Kevin Swain

At a rally outside Woodbridge Hall Wednesday evening, graduate student union Local 33 gave Yale a 13-day extension on its original April 12 deadline to open labor negotiations.

Union members and supporters gathered around the President’s Office as the 5:30 p.m. deadline, which was presented to the University last week, expired.

“Right now, we’ve set another deadline we hope Yale will meet,” Local 33 Chair Aaron Greenberg GRD ’18 told the News. “If they don’t meet it, we will act. What that looks like — we’ll see. This is now the second deadline that we’ve given them, and we have every expectation that they will come to the table.”

The group placed an elongated table in front of Woodbridge Hall to represent a Yale Corporation meeting — complete with name cards and chairs — but with one notable addition: chairs for the eight Yale departments which voted to unionize, though the outcome in two of those departments will remain undecided until a National Labor Relations Board hearing the week of April 24.

Six of those eight departments — English, History of Art, History, Sociology, Math, and Geology and Geophysics — voted to join Local 33 in elections held on Feb. 22. Results in Political Science and East Asian Languages and Literatures are pending NLRB review. Also pending is a part of Yale’s original request for review of an NLRB decision that allowed Local 33 to hold elections on a departmental basis, as well as the University’s attempted second request for review challenging the notion that graduate students qualify as workers.

Leaders from Local 33 were joined by those from Local 34 and Local 35, Yale’s unions for clerical and dining hall workers, respectively.

“Yale, I’m putting you on notice,” said Tyisha Walker, secretary-treasurer of Local 35 and president of the New Haven Board of Alders. “If you don’t sit down and negotiate, you’re going to have a big problem. Stop being a coward. Sit down and deal with the people that are grading and teaching your students.”

State Senate President Pro-Tempore Martin Looney, D-New Haven, also attended the rally and called on Yale to be true to what he said were the University’s professed principles: a belief in democracy, a belief in empowerment and a belief in respecting the results of free elections.

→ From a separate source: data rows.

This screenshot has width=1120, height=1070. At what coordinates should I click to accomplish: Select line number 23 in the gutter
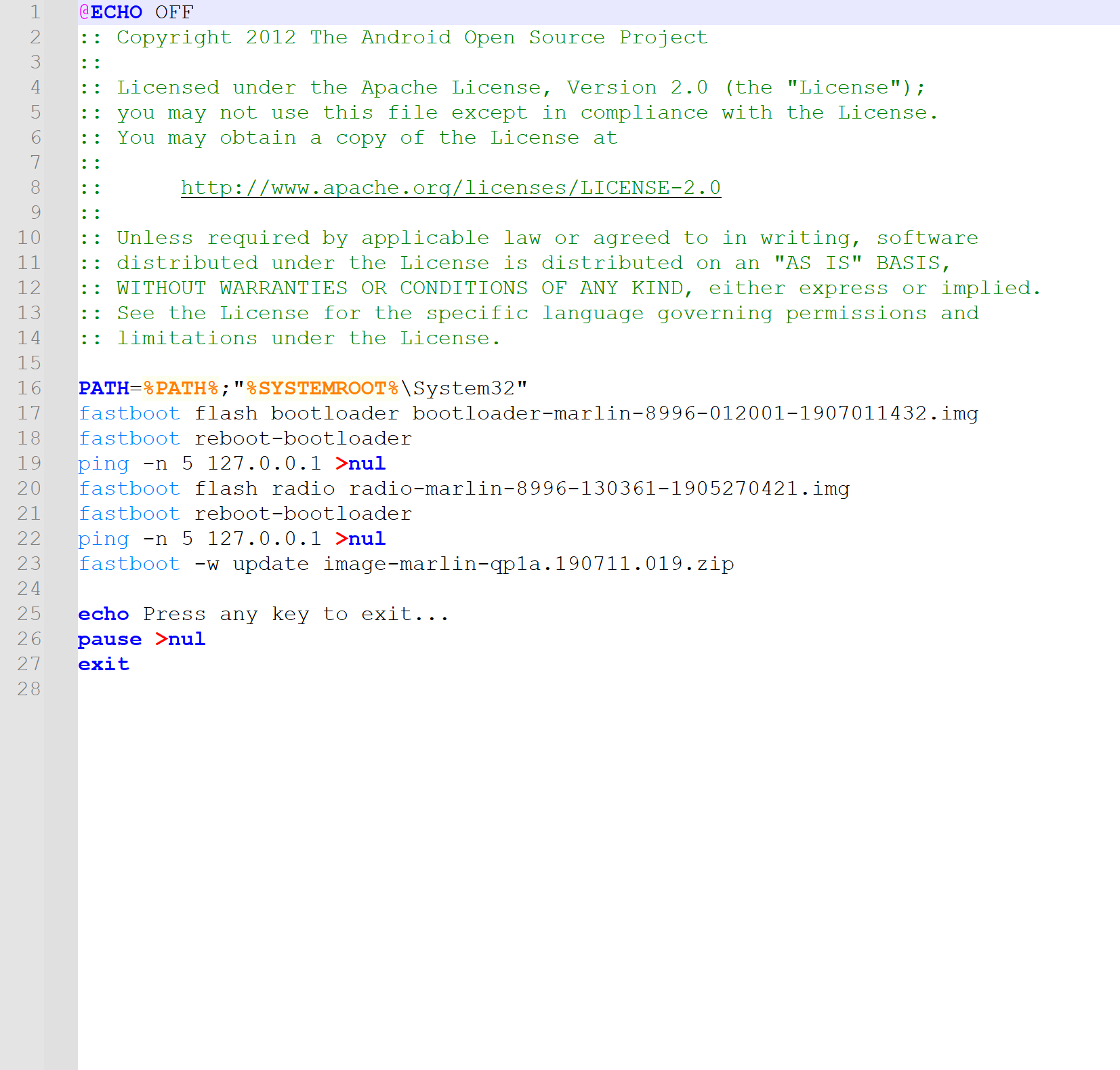(29, 564)
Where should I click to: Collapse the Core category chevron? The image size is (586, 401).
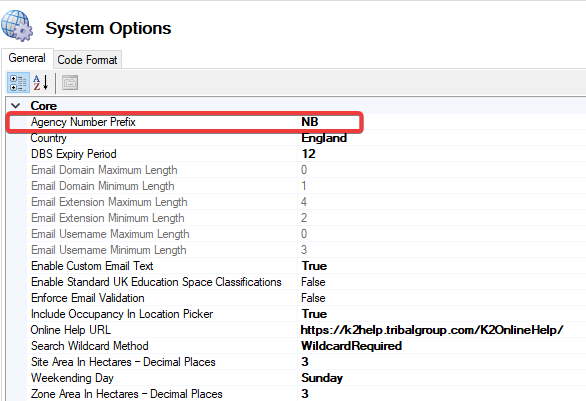pos(16,106)
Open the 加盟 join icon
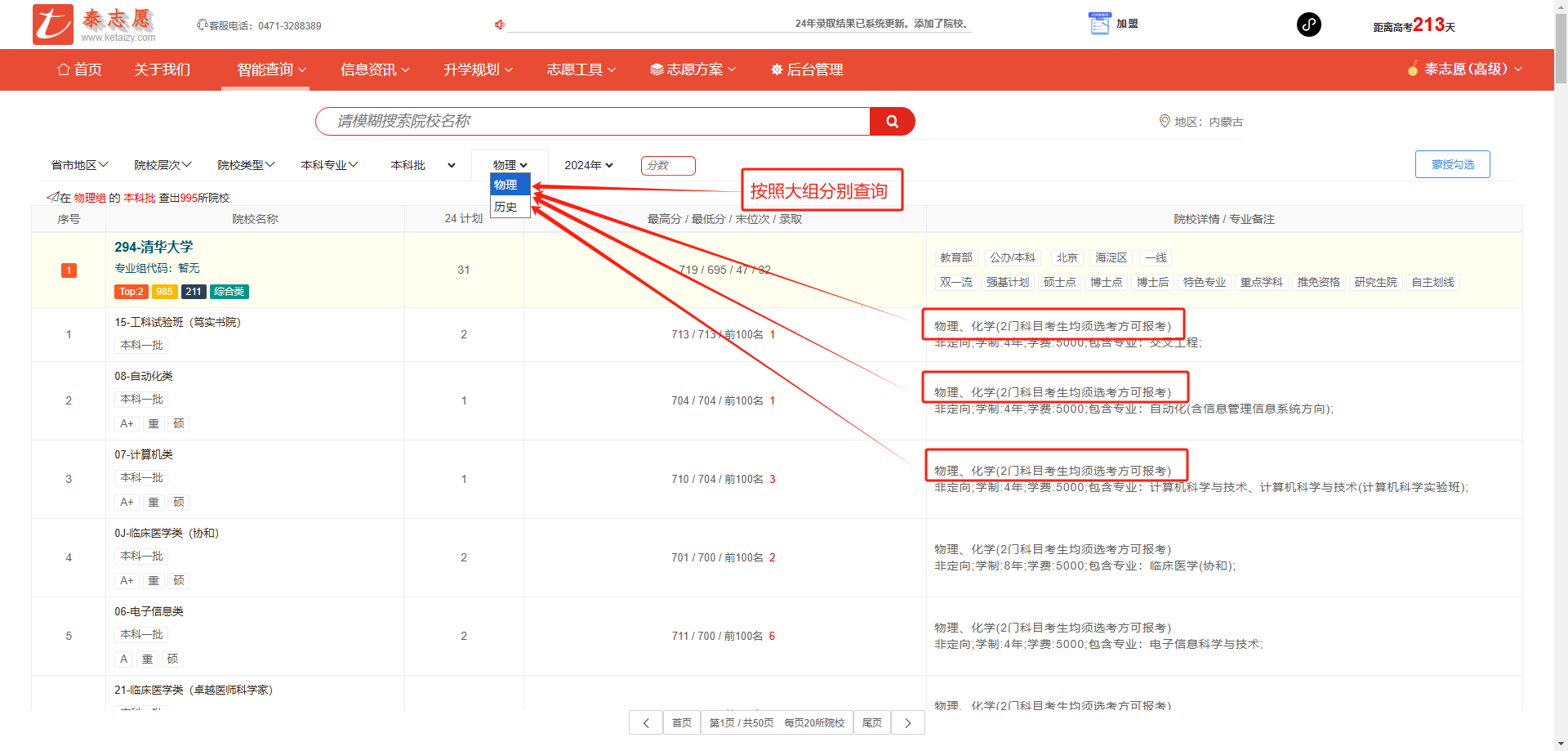The height and width of the screenshot is (751, 1568). coord(1100,24)
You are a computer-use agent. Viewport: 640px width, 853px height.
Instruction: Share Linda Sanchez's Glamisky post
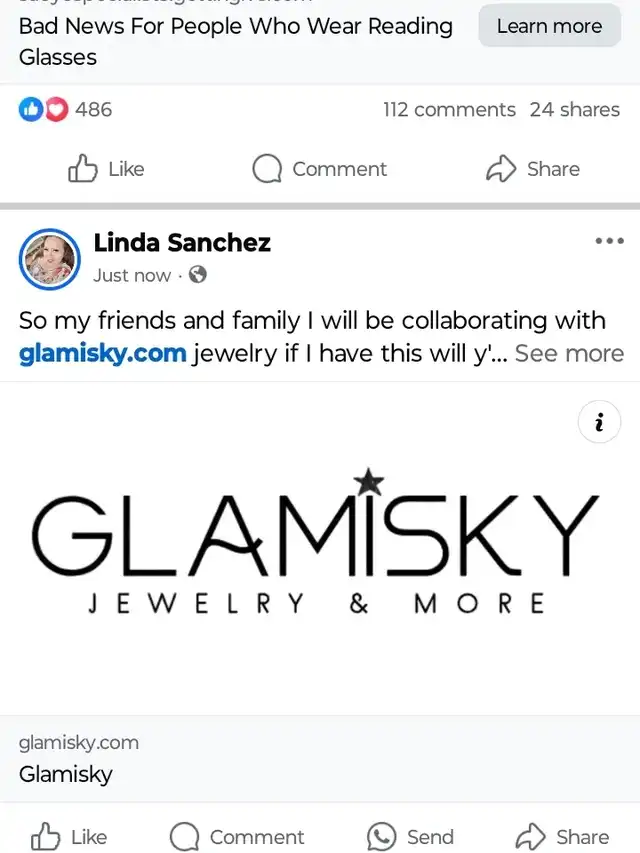(x=562, y=837)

Local 33 Co-Chair Robin Canavan GRD ’19 pointed to the administration of President Donald Trump as an explanation for why Yale has not come to the negotiation table. She argued that Yale is stalling so that Trump has time to fill the labor board with conservative appointees who would oppose graduate student unionization.

“Why did Yale say no?” Canavan asked the crowd. “They are delaying to start negotiations because they are hoping that President Trump will appoint anti-union members to the NLRB and then take away our organizing rights. We are here today because we want to ask Yale to not hide behind President Trump. We are asking Yale to respect the decisive outcome of our NLRB elections.”

University spokesman Tom Conroy said in a statement to the News that it would be premature to begin negotiations before the elections in the Political Science and East Asian Languages and Literatures departments are resolved. Conroy added that Yale respects the legal process in which it and Local 33 are jointly engaged.

Still, graduate students in the contested departments have expressed their frustration with Yale’s decision. In an editorial in DOWN Magazine, Solange Hilfinger-Pardo LAW ’17 chastised the University for its legal appeals and opposition to the votes cast by graduate and professional students, specifically in her department of Political Science.

“The Yale administration is currently trying to disenfranchise me,” Hilfinger-Pardo wrote. “I don’t mean symbolically. I mean they are literally asking the federal government to shred the ballot I cast in favor of forming a union with Local 33.”

Local 33 held an official union charter convention at the Omni New Haven Hotel at Yale on March 9, 2016.